Problems I've Come Across
ABS - The donor car was fitted with ABS. All the sensors were corroded and would cost £160 a wheel to replace. On talking to the guys at Beauford, they advised me not transfer it to the kit. Apart from being expensive they said other clients had had problems with getting the ABS through IVA. It almost decided me to do the opposite because I love a challenge, but in the end I decided to benefit from someone else’s experience. A period car wouldn't have had it, so that's my excuse!
I would need a standard servo and master cylinder, so a quick search on Ebay and I soon had one on the way. In the mean time, I dare say the sensor hole on the hubs wouldn’t go down well with IVA, so I cut and made some plates to cover them. I secured them with the old sensor bolts, cut down, and some Hermatite instant gasket. When it was painted you’d never know it was any other, time would tell.
The build manual is quite detailed as far as the Beauford parts, but
really needs re-writing for the mechanicals. It was written for a Cortina donor car and although there is a section on stripping the Sierra, it assumes you have the knowledge to know the
difference when assembling because it doesn't.
Bump Stops - The manual says to be careful when tightening the self tapping bolts, there weren't any, they were rivnuts and without putting any pressure they pulled through. I tried several solutions that did not work my final one that did was to fill the cavity with Isopon then when it had almost set (firm but not completely gone off) I drilled and thredded the original bolt into it and left it to harden. It seems to have done the trick, I must remember not to try any "Dukes of Hazzard" jumps!
Engine Mountings - The
kit was supplied with replacement fabricated engine mountings to suit my 2lt DOHC. The standard mountings put the engine too close to the steering shaft and the alternater fouls it. The ones
supplied with the kit were slightly out of alignment and wouldn't bolt in
place. I had to slightly enlarge the holes before I could get them in (both sides). They were drilled for the rubber and also for the pin to stop them swivelling, but I couldn't get them to fit
into the chassis, I had to modify them again.
Gearbox mounting bracket - The manual says bolt to the angle iron in the chassis, but either my bracket is too narrow or the angle iron is too far apart! I've bought some 8mm thick mild steel bar from B&Q (thinner would probably be adequate), heated, bent and shaped it, then cut it into appropriate plates, to clamp the bracket to the rail. If I could weld, I would weld the plate to the chassis, but it should be ok. There can be no sideways movement because the bolts are against the chassis, longitudinal movement would be restricted by the engine mounts. That's my reasoning anyway, but I managed to get a slightly smaller bolt in to secure it instead of welding.
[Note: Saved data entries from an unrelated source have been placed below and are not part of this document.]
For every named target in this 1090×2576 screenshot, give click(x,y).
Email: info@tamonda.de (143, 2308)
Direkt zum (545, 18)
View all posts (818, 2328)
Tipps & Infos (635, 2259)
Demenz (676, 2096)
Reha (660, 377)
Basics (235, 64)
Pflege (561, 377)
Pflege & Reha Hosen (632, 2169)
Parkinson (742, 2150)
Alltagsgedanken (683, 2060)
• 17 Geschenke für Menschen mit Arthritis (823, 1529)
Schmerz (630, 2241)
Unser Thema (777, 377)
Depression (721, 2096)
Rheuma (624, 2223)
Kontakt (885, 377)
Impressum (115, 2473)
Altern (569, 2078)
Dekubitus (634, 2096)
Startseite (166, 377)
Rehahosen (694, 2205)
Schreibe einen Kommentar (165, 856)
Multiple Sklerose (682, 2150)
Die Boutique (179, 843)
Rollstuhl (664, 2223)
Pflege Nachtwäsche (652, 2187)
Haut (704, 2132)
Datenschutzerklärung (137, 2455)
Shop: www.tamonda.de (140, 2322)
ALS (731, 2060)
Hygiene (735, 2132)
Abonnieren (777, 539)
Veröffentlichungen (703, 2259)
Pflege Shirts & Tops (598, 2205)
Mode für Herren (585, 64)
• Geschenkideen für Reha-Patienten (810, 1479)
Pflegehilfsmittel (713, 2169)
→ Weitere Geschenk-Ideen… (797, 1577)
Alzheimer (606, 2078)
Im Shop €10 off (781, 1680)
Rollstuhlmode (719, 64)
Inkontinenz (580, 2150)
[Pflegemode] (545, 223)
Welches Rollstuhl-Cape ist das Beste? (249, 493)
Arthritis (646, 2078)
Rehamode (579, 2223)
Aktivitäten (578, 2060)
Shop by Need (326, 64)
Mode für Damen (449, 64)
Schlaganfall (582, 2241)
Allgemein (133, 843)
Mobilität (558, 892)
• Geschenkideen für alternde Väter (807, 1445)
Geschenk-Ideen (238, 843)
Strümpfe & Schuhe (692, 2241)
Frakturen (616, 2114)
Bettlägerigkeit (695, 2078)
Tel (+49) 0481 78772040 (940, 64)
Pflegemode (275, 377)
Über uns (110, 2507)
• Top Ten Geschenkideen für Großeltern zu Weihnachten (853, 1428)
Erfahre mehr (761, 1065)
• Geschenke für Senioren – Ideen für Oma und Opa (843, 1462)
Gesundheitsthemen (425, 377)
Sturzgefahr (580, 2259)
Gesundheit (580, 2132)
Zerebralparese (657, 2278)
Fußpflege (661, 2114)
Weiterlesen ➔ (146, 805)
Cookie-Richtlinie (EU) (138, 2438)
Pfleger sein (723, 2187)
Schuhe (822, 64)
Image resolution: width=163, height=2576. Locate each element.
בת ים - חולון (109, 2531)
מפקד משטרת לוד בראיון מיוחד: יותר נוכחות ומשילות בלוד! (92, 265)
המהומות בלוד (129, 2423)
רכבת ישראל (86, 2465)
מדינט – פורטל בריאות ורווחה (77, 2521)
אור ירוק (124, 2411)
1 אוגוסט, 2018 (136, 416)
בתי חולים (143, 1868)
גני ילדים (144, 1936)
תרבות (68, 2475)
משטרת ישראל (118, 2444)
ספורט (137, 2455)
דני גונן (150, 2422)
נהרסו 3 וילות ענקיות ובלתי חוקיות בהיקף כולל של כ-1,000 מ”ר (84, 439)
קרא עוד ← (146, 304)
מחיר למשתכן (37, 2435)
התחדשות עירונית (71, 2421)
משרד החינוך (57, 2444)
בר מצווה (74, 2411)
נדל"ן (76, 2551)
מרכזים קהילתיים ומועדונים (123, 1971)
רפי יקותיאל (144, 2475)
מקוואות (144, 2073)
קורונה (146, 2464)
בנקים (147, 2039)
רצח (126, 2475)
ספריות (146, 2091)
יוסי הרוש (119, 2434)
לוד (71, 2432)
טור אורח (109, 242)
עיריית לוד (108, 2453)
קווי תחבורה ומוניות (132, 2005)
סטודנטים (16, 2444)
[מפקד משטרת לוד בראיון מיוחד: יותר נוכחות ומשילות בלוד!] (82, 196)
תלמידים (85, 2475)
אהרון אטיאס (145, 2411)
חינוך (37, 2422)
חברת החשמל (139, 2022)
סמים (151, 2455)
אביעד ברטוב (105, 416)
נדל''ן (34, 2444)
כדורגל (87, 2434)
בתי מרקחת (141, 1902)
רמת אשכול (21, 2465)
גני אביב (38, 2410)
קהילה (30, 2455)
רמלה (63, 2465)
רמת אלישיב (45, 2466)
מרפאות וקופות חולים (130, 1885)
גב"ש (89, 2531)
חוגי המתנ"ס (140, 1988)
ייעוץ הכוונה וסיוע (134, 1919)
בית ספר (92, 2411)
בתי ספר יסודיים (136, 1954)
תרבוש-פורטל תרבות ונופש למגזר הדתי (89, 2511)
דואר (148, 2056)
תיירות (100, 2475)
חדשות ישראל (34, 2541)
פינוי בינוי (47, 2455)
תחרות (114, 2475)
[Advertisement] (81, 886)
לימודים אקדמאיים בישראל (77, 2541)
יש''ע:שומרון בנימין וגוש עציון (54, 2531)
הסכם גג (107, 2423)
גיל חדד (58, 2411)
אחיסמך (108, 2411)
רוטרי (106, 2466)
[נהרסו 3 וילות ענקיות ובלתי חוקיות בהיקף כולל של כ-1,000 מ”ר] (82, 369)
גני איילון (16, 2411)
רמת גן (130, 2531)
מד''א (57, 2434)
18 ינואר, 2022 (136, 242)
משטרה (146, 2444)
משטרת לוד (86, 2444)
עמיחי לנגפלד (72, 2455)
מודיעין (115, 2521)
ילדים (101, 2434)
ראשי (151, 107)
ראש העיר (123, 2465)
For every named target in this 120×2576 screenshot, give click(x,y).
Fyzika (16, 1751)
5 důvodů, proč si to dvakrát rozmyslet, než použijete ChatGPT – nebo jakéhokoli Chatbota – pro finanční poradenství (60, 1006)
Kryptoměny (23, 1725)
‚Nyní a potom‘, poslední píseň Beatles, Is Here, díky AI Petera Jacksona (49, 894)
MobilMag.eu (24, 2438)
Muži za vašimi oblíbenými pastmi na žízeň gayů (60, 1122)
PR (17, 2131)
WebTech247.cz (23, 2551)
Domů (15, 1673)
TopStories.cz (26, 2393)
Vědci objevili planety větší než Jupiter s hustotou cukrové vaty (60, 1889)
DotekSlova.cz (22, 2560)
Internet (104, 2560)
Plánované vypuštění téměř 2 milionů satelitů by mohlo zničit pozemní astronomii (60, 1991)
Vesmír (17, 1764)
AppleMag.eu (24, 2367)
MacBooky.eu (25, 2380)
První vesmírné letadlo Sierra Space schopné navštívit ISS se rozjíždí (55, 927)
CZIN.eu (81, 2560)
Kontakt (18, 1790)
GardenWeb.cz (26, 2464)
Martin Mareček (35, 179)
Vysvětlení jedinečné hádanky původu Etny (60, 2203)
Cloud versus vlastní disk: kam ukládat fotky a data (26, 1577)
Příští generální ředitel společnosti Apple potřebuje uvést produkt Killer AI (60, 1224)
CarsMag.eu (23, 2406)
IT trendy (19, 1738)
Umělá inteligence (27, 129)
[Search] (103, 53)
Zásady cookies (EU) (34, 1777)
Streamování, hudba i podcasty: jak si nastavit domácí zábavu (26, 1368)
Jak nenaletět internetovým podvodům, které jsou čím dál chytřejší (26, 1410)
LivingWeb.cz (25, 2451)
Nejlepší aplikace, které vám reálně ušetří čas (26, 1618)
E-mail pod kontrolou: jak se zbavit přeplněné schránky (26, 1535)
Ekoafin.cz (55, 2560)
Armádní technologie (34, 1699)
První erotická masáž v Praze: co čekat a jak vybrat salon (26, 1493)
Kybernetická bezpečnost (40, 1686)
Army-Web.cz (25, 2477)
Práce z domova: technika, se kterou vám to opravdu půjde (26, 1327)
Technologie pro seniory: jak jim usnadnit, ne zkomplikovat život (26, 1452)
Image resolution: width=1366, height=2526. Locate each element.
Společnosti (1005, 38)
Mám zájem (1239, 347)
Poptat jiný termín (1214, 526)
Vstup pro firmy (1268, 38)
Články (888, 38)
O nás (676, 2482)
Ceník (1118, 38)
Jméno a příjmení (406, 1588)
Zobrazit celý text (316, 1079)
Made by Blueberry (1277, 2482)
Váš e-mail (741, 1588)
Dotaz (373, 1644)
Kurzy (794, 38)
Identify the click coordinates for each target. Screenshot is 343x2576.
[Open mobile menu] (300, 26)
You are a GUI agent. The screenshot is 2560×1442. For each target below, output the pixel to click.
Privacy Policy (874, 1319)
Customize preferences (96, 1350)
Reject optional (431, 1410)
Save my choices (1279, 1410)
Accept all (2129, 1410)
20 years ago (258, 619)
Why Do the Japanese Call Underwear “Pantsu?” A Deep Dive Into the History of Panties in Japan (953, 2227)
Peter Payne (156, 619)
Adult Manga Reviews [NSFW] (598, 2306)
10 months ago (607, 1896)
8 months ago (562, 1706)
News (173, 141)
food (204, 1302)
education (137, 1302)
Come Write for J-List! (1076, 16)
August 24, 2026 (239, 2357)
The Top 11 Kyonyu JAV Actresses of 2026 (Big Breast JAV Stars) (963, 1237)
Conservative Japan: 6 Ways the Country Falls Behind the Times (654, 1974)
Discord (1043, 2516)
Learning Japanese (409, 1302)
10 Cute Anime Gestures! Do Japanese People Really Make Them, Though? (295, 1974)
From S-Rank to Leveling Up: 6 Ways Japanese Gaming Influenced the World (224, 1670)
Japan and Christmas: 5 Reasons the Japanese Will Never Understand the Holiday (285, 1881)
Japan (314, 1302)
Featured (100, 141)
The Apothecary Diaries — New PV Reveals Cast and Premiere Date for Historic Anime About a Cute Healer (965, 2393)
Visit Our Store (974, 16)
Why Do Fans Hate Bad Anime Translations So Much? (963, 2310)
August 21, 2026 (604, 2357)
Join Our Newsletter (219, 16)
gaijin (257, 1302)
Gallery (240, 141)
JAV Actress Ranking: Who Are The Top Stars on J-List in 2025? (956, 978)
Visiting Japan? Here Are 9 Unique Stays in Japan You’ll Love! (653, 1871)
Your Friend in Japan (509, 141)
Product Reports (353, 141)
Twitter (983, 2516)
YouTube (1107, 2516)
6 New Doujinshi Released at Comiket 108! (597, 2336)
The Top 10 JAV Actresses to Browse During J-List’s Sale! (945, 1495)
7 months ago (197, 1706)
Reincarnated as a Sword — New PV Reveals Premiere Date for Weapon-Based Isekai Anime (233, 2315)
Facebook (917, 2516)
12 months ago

Heater modification - The heater is normally in two parts with the blower motor under the bonnet and the heater under the dash. The two units don't actually fit together, so I started working out how make mould a plate out of fibre glass that would do the job, shaping it around some plywood etc. In the end I just cut the ply out, shaped it, varnished it and bolted it together with frame sealant on the joints (the normal sponge seal was perished). It does the trick. I've just got to fabricate some brackets to mount it in the car now.
Wiring Loom - I had purchased a new generic wiring loom details of how I fitted it can be found on the electrics page. Talking to various people the most common solution seems to be to throw out the engine management system and the fuel injection system and replace with a standard loom and carburettor. I didn't and it caused a real headache at the time, but I'm glad I did it now.